**Aim of the exercise:**
Within the lines below, find those that hold the string "مخصوص" and copy each one.

**Data for processing:**
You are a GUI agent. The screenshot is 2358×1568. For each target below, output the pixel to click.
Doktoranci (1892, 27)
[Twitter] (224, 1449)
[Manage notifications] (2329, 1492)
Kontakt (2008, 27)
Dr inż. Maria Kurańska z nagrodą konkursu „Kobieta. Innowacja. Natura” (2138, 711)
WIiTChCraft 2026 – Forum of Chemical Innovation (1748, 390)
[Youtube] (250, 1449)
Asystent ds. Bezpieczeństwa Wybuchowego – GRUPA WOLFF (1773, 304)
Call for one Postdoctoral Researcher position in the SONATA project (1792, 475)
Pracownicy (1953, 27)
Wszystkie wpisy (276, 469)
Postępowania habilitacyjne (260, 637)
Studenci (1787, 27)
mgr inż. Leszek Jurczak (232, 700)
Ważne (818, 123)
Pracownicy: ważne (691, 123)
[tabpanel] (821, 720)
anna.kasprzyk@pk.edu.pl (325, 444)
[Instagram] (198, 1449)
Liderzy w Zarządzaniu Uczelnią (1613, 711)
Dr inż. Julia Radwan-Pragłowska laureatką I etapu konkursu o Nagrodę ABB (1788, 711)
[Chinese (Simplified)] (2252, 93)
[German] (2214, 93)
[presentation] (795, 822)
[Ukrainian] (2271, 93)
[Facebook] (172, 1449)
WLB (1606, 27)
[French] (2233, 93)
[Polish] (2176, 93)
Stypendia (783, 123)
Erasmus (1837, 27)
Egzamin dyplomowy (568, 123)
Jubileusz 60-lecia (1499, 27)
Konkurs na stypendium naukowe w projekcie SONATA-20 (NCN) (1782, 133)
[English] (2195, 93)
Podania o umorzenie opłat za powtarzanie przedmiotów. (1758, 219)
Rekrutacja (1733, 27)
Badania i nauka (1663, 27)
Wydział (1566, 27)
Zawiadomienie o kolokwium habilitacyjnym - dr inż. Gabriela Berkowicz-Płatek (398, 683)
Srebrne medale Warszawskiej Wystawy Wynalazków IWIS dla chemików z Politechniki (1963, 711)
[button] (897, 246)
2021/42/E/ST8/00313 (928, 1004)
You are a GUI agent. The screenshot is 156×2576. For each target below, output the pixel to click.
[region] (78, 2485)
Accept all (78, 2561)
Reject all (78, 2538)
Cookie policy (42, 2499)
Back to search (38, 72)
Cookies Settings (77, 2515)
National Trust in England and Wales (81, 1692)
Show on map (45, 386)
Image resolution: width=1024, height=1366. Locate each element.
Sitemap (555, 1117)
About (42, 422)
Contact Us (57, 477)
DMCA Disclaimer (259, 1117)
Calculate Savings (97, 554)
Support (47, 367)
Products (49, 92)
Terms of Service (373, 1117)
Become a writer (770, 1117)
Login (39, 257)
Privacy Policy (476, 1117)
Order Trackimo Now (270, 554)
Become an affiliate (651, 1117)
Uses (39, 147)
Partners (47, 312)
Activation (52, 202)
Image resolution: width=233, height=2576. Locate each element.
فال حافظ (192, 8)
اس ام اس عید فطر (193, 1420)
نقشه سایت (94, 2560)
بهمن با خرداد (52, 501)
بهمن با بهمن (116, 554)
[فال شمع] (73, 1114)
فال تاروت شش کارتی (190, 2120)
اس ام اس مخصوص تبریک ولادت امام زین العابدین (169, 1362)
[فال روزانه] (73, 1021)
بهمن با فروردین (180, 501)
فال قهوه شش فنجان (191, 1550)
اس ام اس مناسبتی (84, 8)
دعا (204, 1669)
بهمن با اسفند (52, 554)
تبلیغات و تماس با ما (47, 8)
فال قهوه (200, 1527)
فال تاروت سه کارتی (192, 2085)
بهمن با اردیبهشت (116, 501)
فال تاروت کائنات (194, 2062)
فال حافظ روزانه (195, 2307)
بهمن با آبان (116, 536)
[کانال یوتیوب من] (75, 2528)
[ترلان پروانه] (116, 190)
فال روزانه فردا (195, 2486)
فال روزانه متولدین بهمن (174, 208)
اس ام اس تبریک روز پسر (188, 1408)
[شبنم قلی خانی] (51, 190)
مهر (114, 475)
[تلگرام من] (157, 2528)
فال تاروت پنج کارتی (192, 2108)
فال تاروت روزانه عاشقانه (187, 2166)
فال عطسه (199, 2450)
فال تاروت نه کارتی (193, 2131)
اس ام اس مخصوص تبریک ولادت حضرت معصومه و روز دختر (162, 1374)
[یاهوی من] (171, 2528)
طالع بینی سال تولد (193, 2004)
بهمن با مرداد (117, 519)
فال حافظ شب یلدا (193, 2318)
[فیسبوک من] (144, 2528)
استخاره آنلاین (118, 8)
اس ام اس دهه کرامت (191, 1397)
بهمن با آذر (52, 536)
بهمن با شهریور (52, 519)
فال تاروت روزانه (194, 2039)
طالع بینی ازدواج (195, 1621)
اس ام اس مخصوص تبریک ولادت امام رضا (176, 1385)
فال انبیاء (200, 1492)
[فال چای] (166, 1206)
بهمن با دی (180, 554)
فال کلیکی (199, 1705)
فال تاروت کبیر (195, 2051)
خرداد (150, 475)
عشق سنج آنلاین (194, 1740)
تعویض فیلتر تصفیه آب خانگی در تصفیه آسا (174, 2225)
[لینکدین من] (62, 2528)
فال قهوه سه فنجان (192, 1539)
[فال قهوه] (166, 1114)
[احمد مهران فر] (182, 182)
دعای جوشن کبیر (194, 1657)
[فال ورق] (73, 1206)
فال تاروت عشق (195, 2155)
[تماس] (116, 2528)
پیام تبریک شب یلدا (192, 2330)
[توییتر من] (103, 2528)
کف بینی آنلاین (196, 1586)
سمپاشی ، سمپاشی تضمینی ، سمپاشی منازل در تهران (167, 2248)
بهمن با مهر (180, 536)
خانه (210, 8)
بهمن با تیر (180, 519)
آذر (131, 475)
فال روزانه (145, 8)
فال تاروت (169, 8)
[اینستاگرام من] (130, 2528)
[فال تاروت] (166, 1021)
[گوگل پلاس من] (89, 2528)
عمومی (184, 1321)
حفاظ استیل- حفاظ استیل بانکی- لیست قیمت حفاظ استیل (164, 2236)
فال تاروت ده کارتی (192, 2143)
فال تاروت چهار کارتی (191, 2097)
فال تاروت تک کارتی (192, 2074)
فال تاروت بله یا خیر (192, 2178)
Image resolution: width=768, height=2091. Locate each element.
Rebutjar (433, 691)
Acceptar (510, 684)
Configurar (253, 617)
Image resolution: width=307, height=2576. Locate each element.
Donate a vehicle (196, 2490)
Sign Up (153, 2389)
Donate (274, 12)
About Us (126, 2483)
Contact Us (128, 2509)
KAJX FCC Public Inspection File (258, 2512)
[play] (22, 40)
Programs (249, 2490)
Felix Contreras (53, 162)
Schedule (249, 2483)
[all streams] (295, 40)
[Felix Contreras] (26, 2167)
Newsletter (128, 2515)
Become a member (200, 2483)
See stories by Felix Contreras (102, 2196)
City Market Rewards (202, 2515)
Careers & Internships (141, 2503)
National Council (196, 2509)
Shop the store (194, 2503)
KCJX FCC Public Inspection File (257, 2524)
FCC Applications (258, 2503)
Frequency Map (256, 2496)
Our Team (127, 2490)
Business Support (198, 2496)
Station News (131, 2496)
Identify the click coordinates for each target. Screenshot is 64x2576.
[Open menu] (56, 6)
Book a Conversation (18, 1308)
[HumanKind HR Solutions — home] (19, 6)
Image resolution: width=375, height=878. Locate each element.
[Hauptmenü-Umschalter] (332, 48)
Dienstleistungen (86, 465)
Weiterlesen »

**Finished exercise:**
اس ام اس مخصوص تبریک ولادت امام زین العابدین (169, 1362)
اس ام اس مخصوص تبریک ولادت حضرت معصومه و روز دختر (162, 1374)
اس ام اس مخصوص تبریک ولادت امام رضا (176, 1385)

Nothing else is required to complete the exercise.